Multi-stakeholder chambers: voting power split across federations, players (via their unions), leagues and clubs, and fans, such that no single constituency can capture the body. Federation voting weighted by registered players or competitive standing, not flat (which recreates FIFA’s purchasable Congress) and not by wealth (which recreates the Super League’s plutocracy).
Separation of regulator and promoter: commercial operations in a subsidiary with independent directors, sporting regulation in a non-profit that cannot own competitions. This severance is precisely the conflict of interest the EU complaint targets in FIFA. Building it cleanly from day one is both shield and story.
A global fan membership carrying genuine governance representation. The Barcelona socio model, scaled. Twenty dollars a year. Ten million members is $200 million in revenue that doubles as a political constituency no government or federation can dismiss. Every anti-fan decision FIFA makes becomes unpaid marketing for the alternative.
Manufacturing prestige
The competitor does not out-World-Cup the World Cup. It builds the inverse. Twelve to sixteen teams, best-only, no qualifying bloat. The tournament the World Cup was in 1970. Every match elimination-grade. Biennial, staged in the World Cup gap years. Never head-to-head, always the contrast.

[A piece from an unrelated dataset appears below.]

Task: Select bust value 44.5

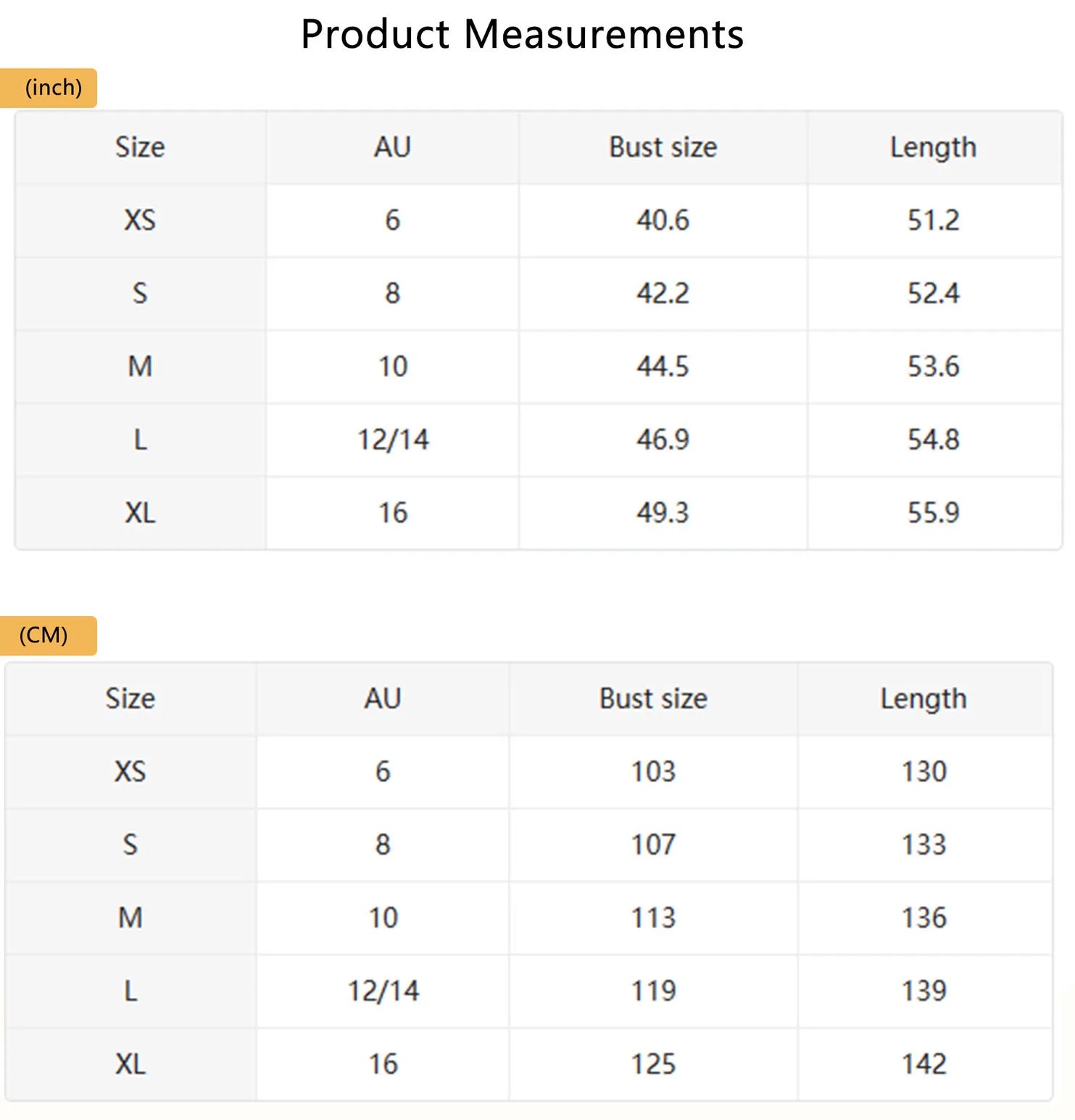Action: point(663,367)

The identity: the players’ tournament. Player-owned, fan-governed, honestly priced. Tickets capped as constitutional policy. Fan goodwill is the moat, not the margin.

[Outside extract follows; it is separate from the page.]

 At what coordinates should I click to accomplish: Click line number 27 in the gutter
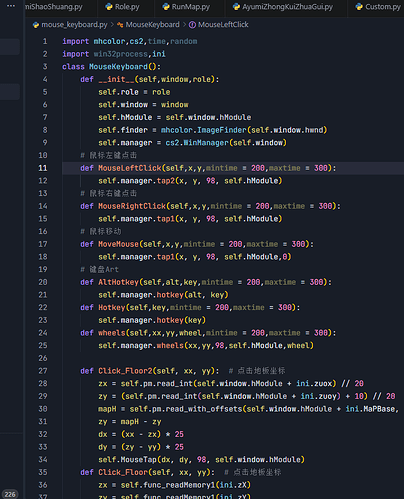pyautogui.click(x=43, y=371)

The Ryder Cup proves that format can manufacture meaning without history. An Argentina-Brazil or France-England knockout in a sixteen-team field generates prestige instantly. And the calendar gods have supplied the recruitment posters: a 2030 World Cup sprawled across six countries and three continents, followed by Saudi Arabia 2034. The argument that FIFA has lost the plot does not need making. It needs scheduling against.
The endgame
The realistic endgame is not FIFA’s destruction. It is the Packer outcome: a negotiated settlement on governance reform. Two seasons of credible parallel structure force the football establishment to capitulate and absorb the rebellion’s innovations, the way cricket absorbed Packer’s. Separated commercial and regulatory functions. Calendar co-determination with leagues and unions. Fan representation. Term limits with teeth. A venture whose stated objective is reform-and-reintegration is easier to sell to sponsors, broadcasters and governments than a new FIFA.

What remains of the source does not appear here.